++++ MATERIAL PROVIDED
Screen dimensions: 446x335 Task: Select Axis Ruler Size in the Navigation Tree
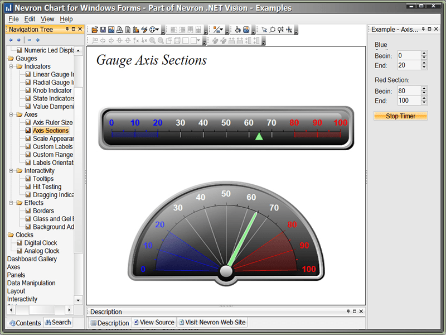54,122
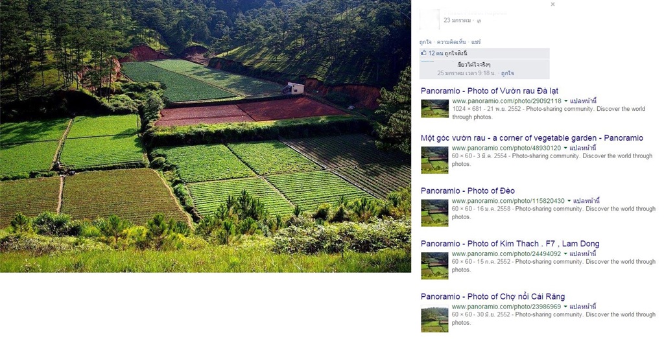Open the Photo of Kim Thach . F7 , Lam Dong link
This screenshot has height=339, width=664.
[x=510, y=244]
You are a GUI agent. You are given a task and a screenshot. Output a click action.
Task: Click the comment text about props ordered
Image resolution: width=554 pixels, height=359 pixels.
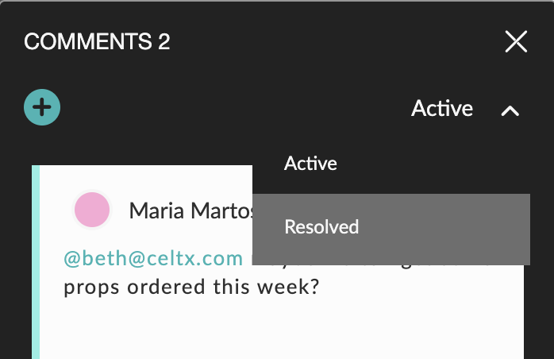191,287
++++++++
YOUR TASK:
Could you repeat all of the entries exactly, without any of the images?

COMPLETED TASK:
Screen dimensions: 446x335 Task: Select Axis Ruler Size in the Navigation Tree
54,122
Open the Photo of Kim Thach . F7 , Lam Dong link
This screenshot has height=339, width=664.
[x=510, y=244]
You are a GUI agent. You are given a task and a screenshot. Output a click action.
Task: Click the comment text about props ordered
Image resolution: width=554 pixels, height=359 pixels.
191,287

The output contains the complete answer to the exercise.